James White (17 May 1877 – 29 June 1927) was an English financier, property developer and speculator. From a working-class family in Lancashire, he worked at a number of jobs before becoming well known in the years before the First World War as a boxing promoter. From that, he moved into property and other transactions, making large sums of money in major deals. He became a racehorse owner and theatre proprietor.
White finally overreached himself financially, and being unable to meet his huge liabilities, committed suicide at the age of 50.
White was born in Rochdale, Lancashire, the son of Thomas White, a bricklayer, and his wife, Catherine, née Mullroy. He was educated at St John's Roman Catholic School, Rochdale. Little is known of his early career; it is on record that he worked in a cotton mill, and White said in 1925 that when he was 19, he and three others bought a circus in Rochdale, and that he later leased a theatre in Matlock in the adjoining county of Derbyshire.
In 1899, when he was 21, White married Annie Fetton, a worker in the wool industry. In 1900 he went to South Africa to work as a labourer on the railways, returning less than a year later. He became a builder and later bought and sold property and arranged finance for purchasers. In 1908 he suffered a financial failure and was declared bankrupt, although he ultimately paid all his debts in full. The Oxford Dictionary of National Biography records that Annie White died at an unknown date and White married a second time, having a son and three daughters with his second wife, Doris.

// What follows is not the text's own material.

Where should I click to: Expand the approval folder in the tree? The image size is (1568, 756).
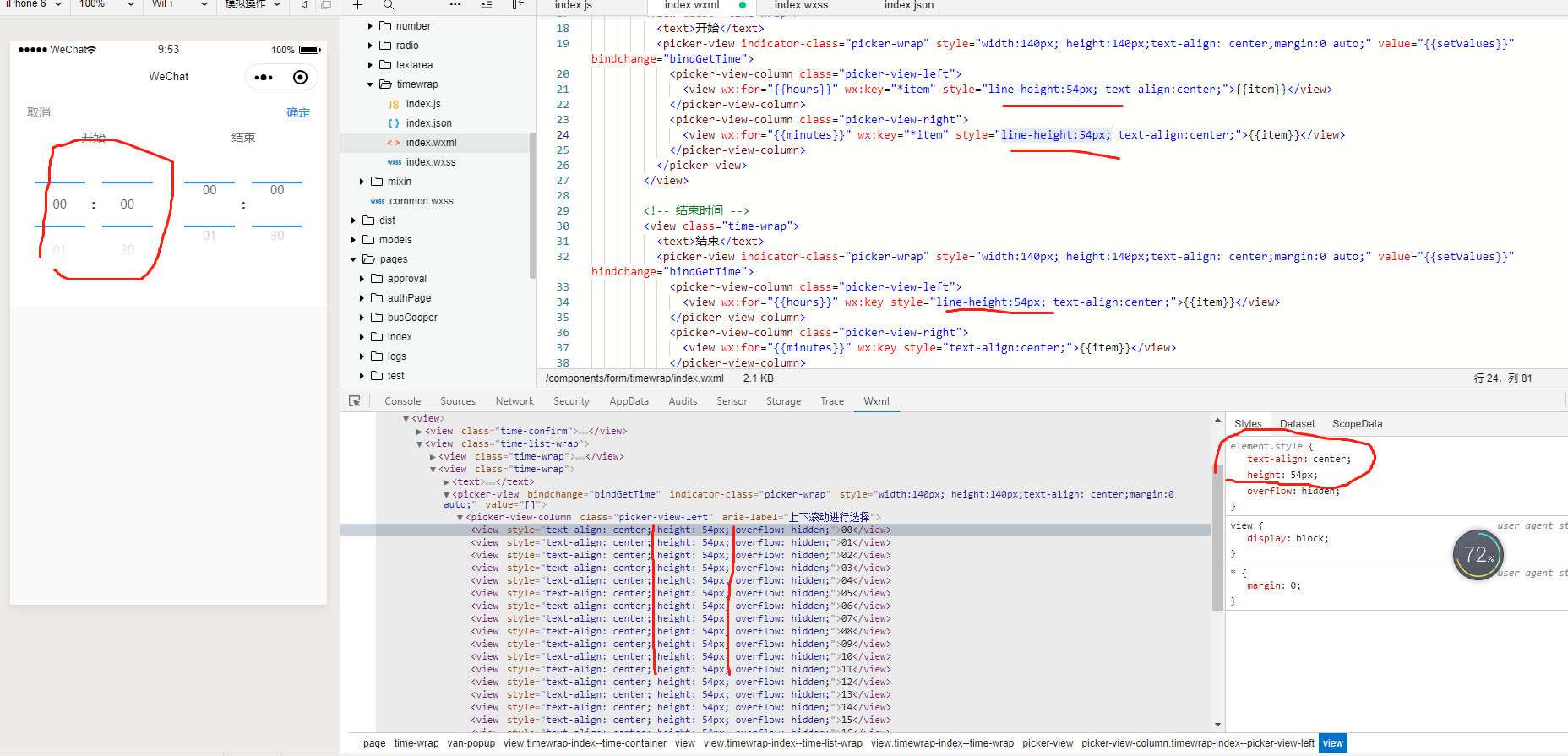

White moved to London and turned his hand to promoting boxing matches. In 1911 he attracted public notice when a much-publicised match under his management was banned because one of the boxers was black. White threatened to stage the match in Paris to escape the ban. The enormous public interest in the controversy propelled White to the attention of businessmen, politicians and press barons; his influence as a broker of deals grew steadily. In the words of the ODNB, "White possessed the kind of charisma that disarmed critics. With deep-blue eyes, an engaging smile, and a Lancastrian breeziness, he impressed those willing to fall under his spell." The conductor Sir Thomas Beecham, whose financial fortunes became entangled with those of White, described him as "one of that group of financial wizards who appeared and vanished like comets in the sky of the business world during the period 1910–1930".